Q: Can we have a rule that says employees who submit their time card late will be paid late?
A: It’s no secret that late timesheets can cause headaches for employers. Ultimately though, it is the employer's responsibility under federal and state law to pay employees on the established payday for hours that were worked, regardless of whether or not a complete timesheet was submitted. There is no exception to this law that allows an employer to delay payment or deduct from pay until the next payday. Punitive responses, such as wage reduction, fines, or delayed pay, are likely to create issues with both federal wage and hour compliance and state wage payment regulations.
When you don't have a completed timesheet, you can comply with the law by paying all of the wages that you reasonably know are due. Work with the employee’s manager to determine this. If an employee notifies you of underpayment once they receive their paycheck, issue a payment for the correction immediately.
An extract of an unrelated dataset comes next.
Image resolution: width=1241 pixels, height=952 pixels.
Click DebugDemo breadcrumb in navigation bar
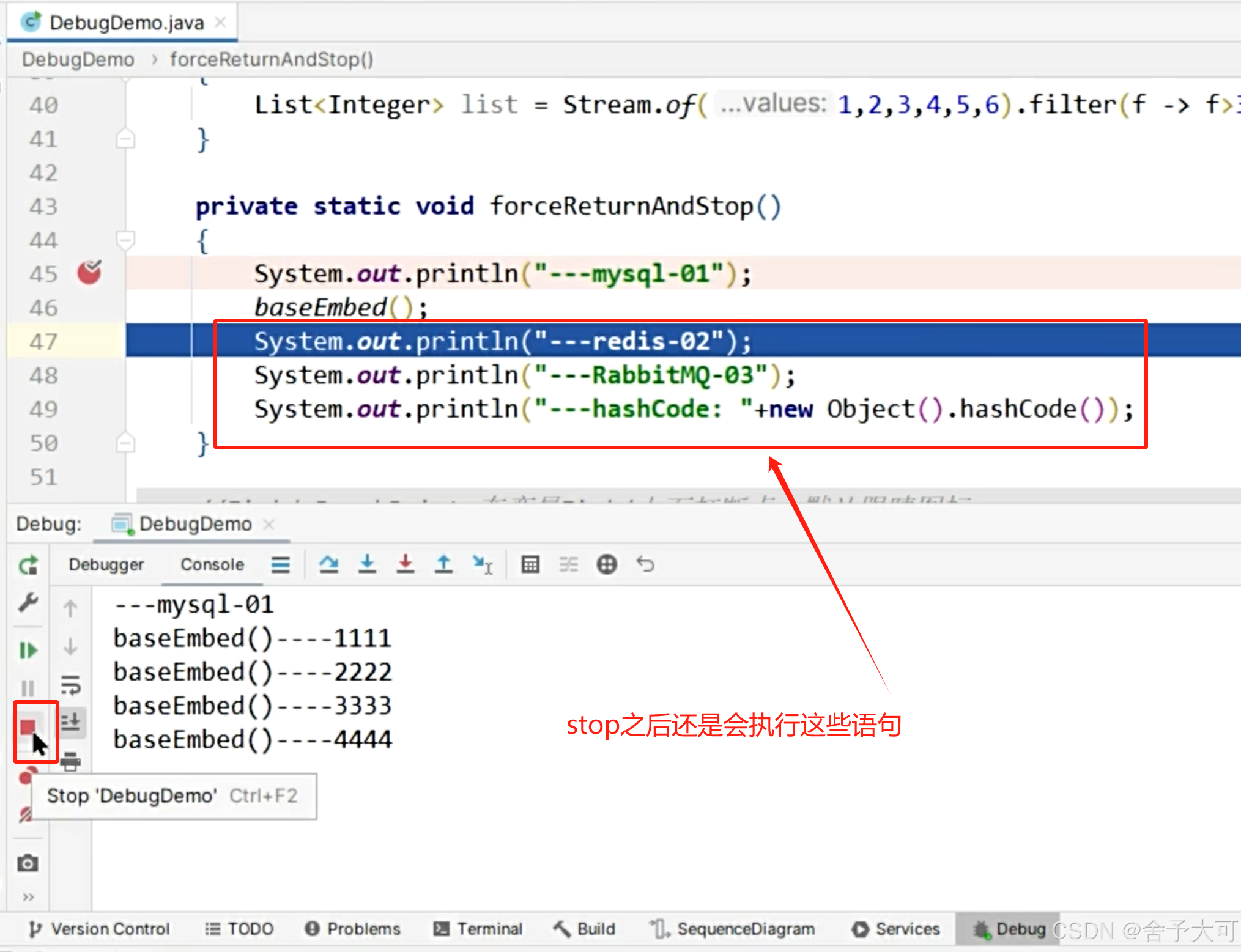[78, 59]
To address late timesheet submissions, we recommend employers use training, discipline, counseling, or other creative methods.
An employee who turns in timesheets late should be counseled and written up as often as it occurs to correct the problem—with warnings for future failure to comply. For example, the warning may state that continued failure to comply will result in additional discipline, up to and including termination. If an employee consistently fails to follow your timekeeping policies, termination may be appropriate.
On a company-wide level, reminders from managers can help, as can alerts from programs like Outlook. Creative incentives or deterrents may also be an option. For example, some companies have incentives like good timesheet submission awards or disincentives like the loss of a perk.